# [WHAT TO DO]
**A)** In the bowfin forum thread, what does one poster name as one of the primary foods of sheephead?
**B)** Write out the bowfin forum thread from "Killing fish because" to "it for bait.", swapping "snakeheads" for "Asian carp".
**C)** Resume the bowfin forum thread after its final sentence.

It's ridiculous to just kill a fish if you're not going to eat it or use it for bait! I've caught a few bowfin and even took one home to eat that had swallowed the hook. As far as taste goes, I thought it was awful. The one I ate was caught in the summer. My view on food is waste not, want not. That includes food that's still swimming, running, or flying. !%


----------



## Whiskerhunter (Sep 24, 2009)

Killing fish because they eat other fish is stupid. The largest predator of Largemouth Bass is... other Largemouth Bass... does that mean we should kill all the largies we catch because they eat young bass? Invasive species like snakeheads are a different matter, but bowfins aren't invasive, they are native. Ignorant morons like this make me support a "fishing training program" prior to getting your fishing license. 

People who kill sheephead just because they bit a hook while fishing for walleye are just as bad. Sure, it is disappointing and a little annoying to bring one in and take it off the hook when you are after the eyes, but the sheepies have a job to do, especially now, as one of their primary foods is zebra mussels. If the fish is native, put the damn thing back if you aren't gonna eat it, mount it, or use it for bait.


----------



## xKandymaNx (May 2, 2010)

This individual was in fact very stupid in my opinion. I saw him catch a 7 lb bowfin and kill it, all after putting up a really good fight for a few minutes! The idea was brought up that in a couple years the fish could have been a new state record fish, so why kill it? I believe the record is around 11-12 lbs but could be wrong.

Records of locating words and elements:
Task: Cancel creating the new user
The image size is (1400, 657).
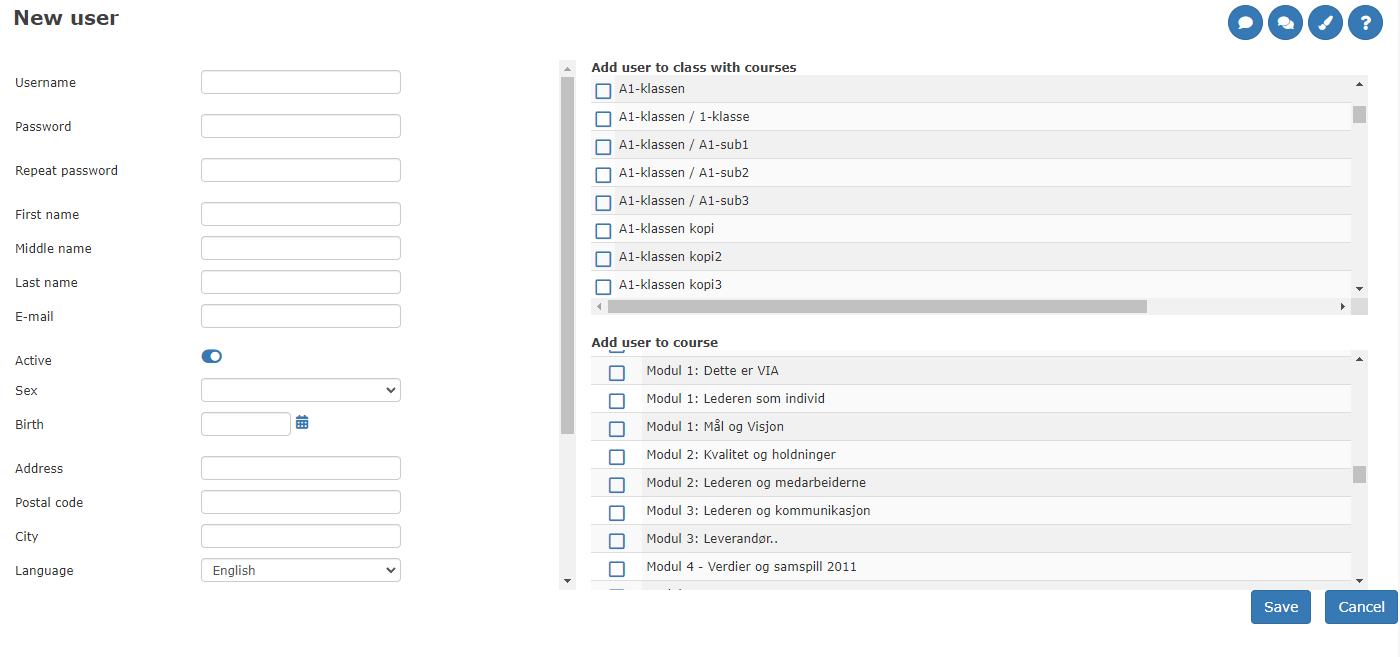Action: [1360, 606]
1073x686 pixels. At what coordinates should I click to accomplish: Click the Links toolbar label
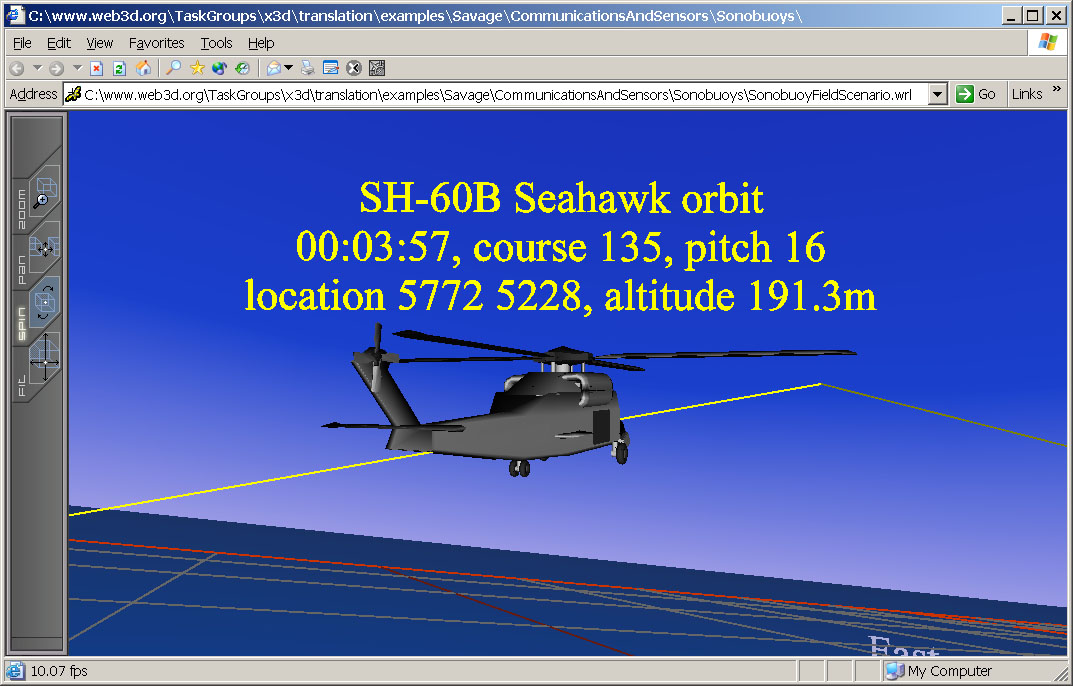[1026, 94]
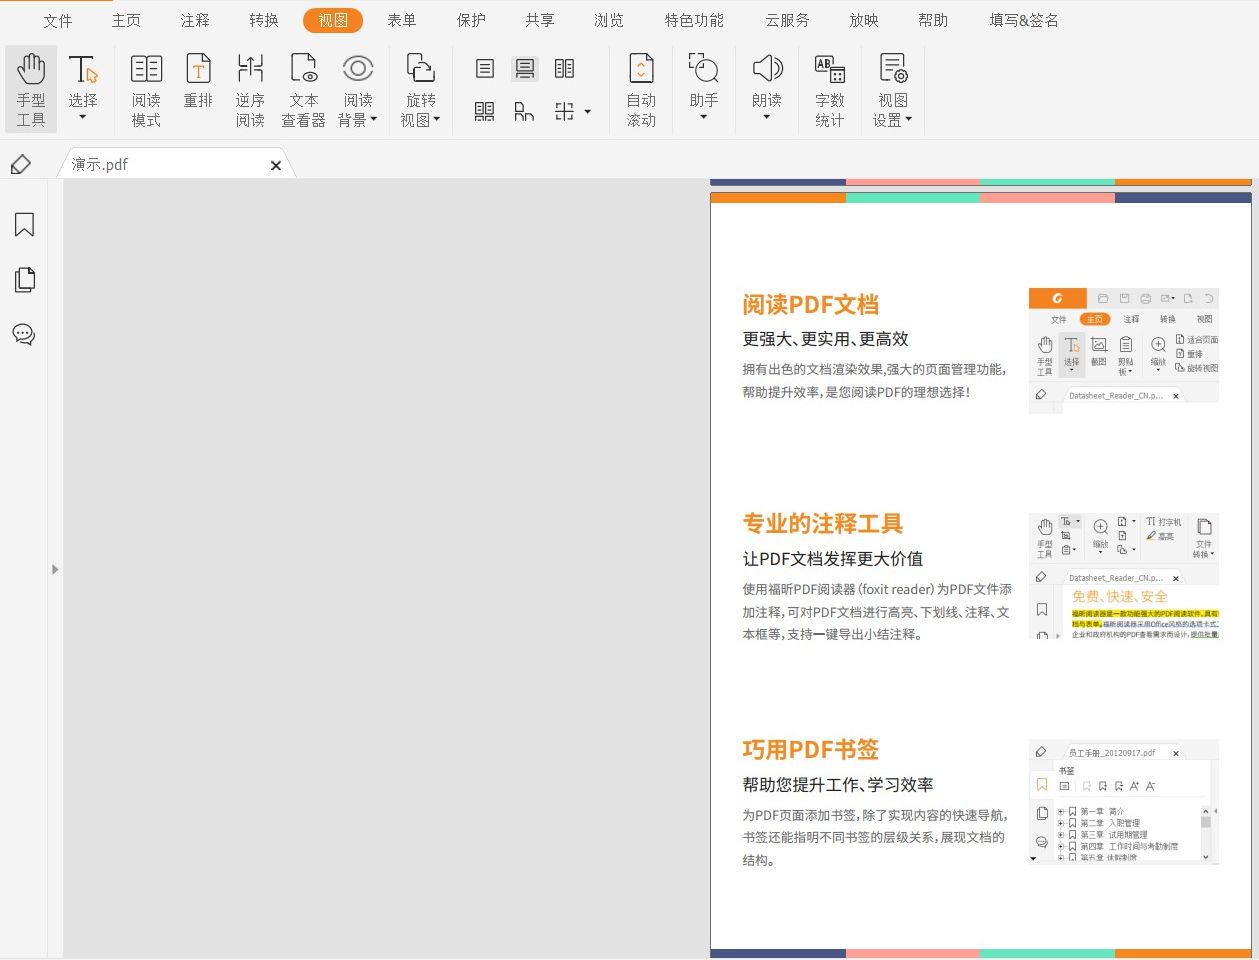Viewport: 1259px width, 960px height.
Task: Open the bookmark panel in the sidebar
Action: (23, 224)
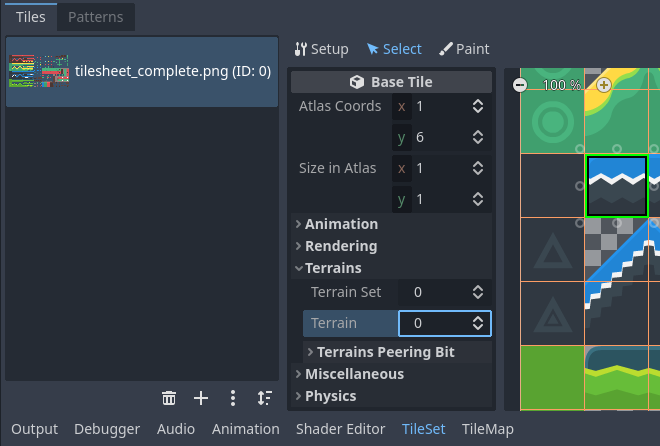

# [ANSWERS TO THE EXERCISE]
**A)** Zebra mussels.

**B)**
Killing fish because they eat other fish is stupid. The largest predator of Largemouth Bass is... other Largemouth Bass... does that mean we should kill all the largies we catch because they eat young bass? Invasive species like Asian carp are a different matter, but bowfins aren't invasive, they are native. Ignorant morons like this make me support a "fishing training program" prior to getting your fishing license. 

People who kill sheephead just because they bit a hook while fishing for walleye are just as bad. Sure, it is disappointing and a little annoying to bring one in and take it off the hook when you are after the eyes, but the sheepies have a job to do, especially now, as one of their primary foods is zebra mussels. If the fish is native, put the damn thing back if you aren't gonna eat it, mount it, or use it for bait.

**C)**
----------



## Lawman60 (May 17, 2010)

bigraysr said:


> I have heard of other guys keeping them when caught in cold water. They say they are very good eating. Out in Minnasota they have big town tourneys for them. Ice houses everywhere and everybody trying to catch them. In minnasota they call them eelpout. and the are verygood eating from cold water. I saw a guy in mogador with one and it was around 4lbs.They are different but all fish are different from others BIGRAYSR


I think you may have confused bowfin with burbot Bigray. 
I've had quite a few encounters with bowfin (dog fish,) but the ones I've caught have been in Florida waters. They are often killed by bass fishermen in Florida, and I assume other states as well. It's very common to find them in the same areas as the bass, and they can be quite an expense for the fellows that fish with wild shinners. I've seen large wild shiners sell for as much a $3 each and can understand, but strongly disagree, with fishermen who kill them just because they have a taste for their bait. Burbot are actually a good eating, or so I've been told, game fish. Personally, I think bowfin are kind of cool looking. They are not invasive nor are they a foreign species like gobies, snake heads, flying carp and zebra mussels. 
I remember bass fishing in Florida and catching my first bowfin. I learned the hard way that they are not a fish that you can lip! They have a mouth packed with very sharp teeth. For me, they are a rare catch in the Ohio waters I fish. I say live and let live.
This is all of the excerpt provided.